(Challenges):
1. Return the part of the thread on saving a form value through AJAX and PHP from "You’re using mysqli_connect()" up to and including "not mix them.".
2. Resume the thread on saving a form value through AJAX and PHP, picking up right after its final sentence.

The code below displays a message after typing a value into the field

Poprawnie zapisano: - but without this value

Also does not write anything to the database. Did I make a mistake somewhere?

HTML file

<head>
<script src="https://ajax.googleapis.com/ajax/libs/jquery/3.5.1/jquery.min.js"></script>
</head>
<body>

        <input type="text" id="wartosc" placeholder="Wartość do zapisania">
        <button id="zapiszBtn">Zapisz do bazy danych</button>


        <script>
            $(document).ready(function(){
                $("#zapiszBtn").click(function(){
                    var wartosc = $("#wartosc").val();
                    $.ajax({
                        url: "zapisz.php",
                        type: "POST",
                        data: wartosc,
                        success: function(wartosc){
                            alert("Poprawnie zapisano: " + wartosc);
                        }
                    });
                });
            });
        </script>
</body>

ZAPISZ.php

<?php

$sname= "localhost";
$unmae= "root";
$password = "root";

$db_name = "vote2";

$conn = mysqli_connect($sname, $unmae, $password, $db_name);

if (!$conn) {
    echo "Połączenie się nie powiodło!";
}

// Uzyskanie wartości z AJAX
if(isset($_POST['wartosc'])){

    $wartosc = $_POST['wartosc'];

    // Wstawienie wartości do bazy danych
    $stmt = $pdo->prepare("INSERT INTO 'test' ('r1') VALUES ('$wartosc')");
    $result = mysql_query($stmt);


    if($result) {
        echo "Wartość została pomyślnie zapisana do bazy danych.";
        } else {
            echo "Wystąpił błąd podczas zapisywania wartości do bazy danych.";
        }
}

?>

I would like the value I enter in the field to be saved in the database

Tags:

2

Answers


  1. 0

    You’re using mysqli_connect() to establish a connection, but then you’re trying to prepare a statement using $pdo->prepare(). You should use either mysqli functions throughout or PDO functions throughout, but not mix them.

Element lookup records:
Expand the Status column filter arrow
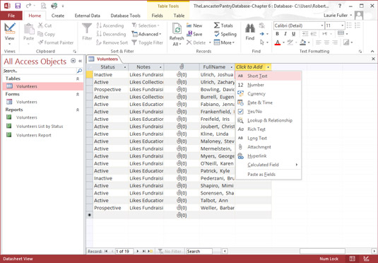pyautogui.click(x=125, y=67)
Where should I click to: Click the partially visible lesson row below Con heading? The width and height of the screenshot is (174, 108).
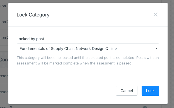click(4, 76)
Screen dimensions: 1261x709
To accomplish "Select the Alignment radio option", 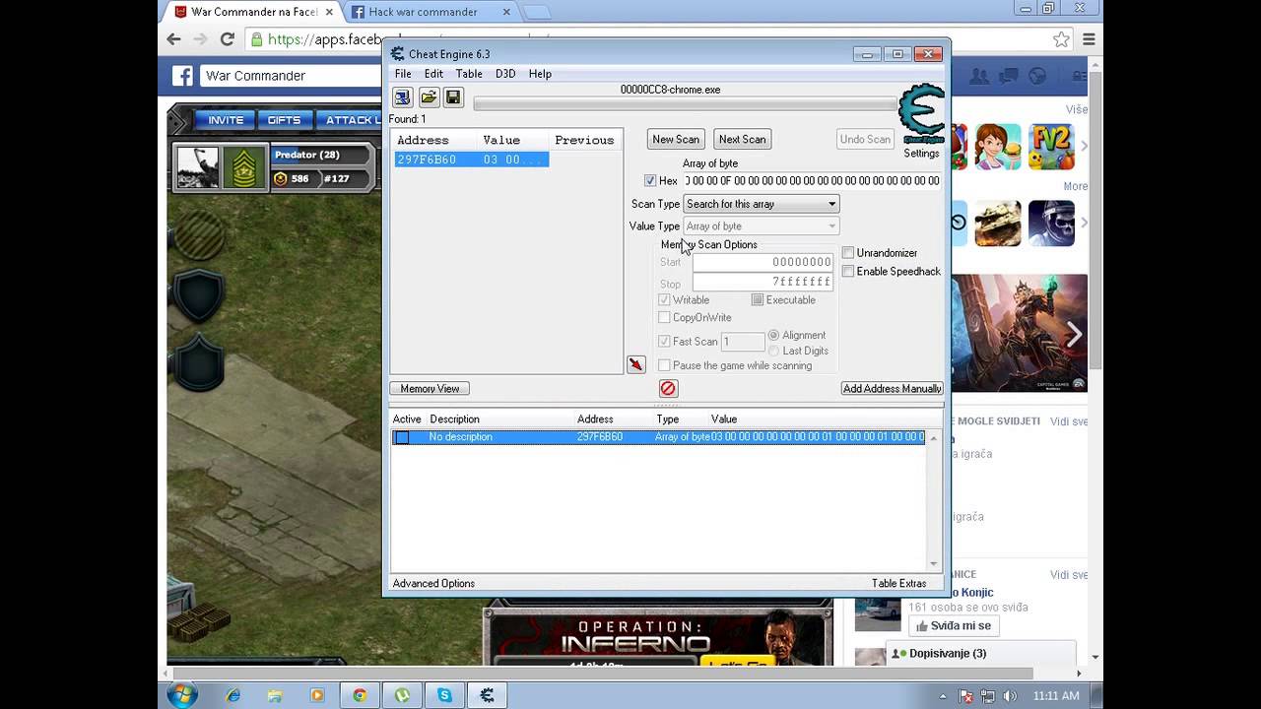I will point(772,335).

(Per-task answers):
1.
You’re using mysqli_connect() to establish a connection, but then you’re trying to prepare a statement using $pdo->prepare(). You should use either mysqli functions throughout or PDO functions throughout, but not mix them.

2.
    <input type="text" id="wartosc" placeholder="Wartość do zapisania"/>
<button id="zapiszBtn">Zapisz do bazy danych</button>

<script src="https://code.jquery.com/jquery-3.6.0.min.js"></script>
<script>
$(document).ready(function(){
    $("#zapiszBtn").click(function(){
        var wartosc = $("#wartosc").val();
        $.ajax({
            url: "zapisz.php",
            type: "POST",
            data: { wartosc: wartosc }, // Send data as an object
            success: function(response){
                alert(response);
            }
        });
    });
});
</script>

    PHP (zapisz.php):

    <?php
$sname= "localhost";
$unmae= "root";
$password = "root";
$db_name = "vote2";

$conn = mysqli_connect($sname, $unmae, $password, $db_name);

if (!$conn) {
echo "Połączenie się nie powiodło!";
}

if(isset($_POST['wartosc'])){
$wartosc = $_POST['wartosc'];

// Prepare and execute statement
$stmt = $conn->prepare("INSERT INTO test (r1) VALUES (?)");
$stmt->bind_param("s", $wartosc);
if ($stmt->execute()) {
    echo "Wartość została pomyślnie zapisana do bazy danych.";
} else {
    echo "Wystąpił błąd podczas zapisywania wartości do bazy danych.";
}
$stmt->close();
}
$conn->close();
?>

    This code should properly insert the value into your database and display the appropriate success or error message.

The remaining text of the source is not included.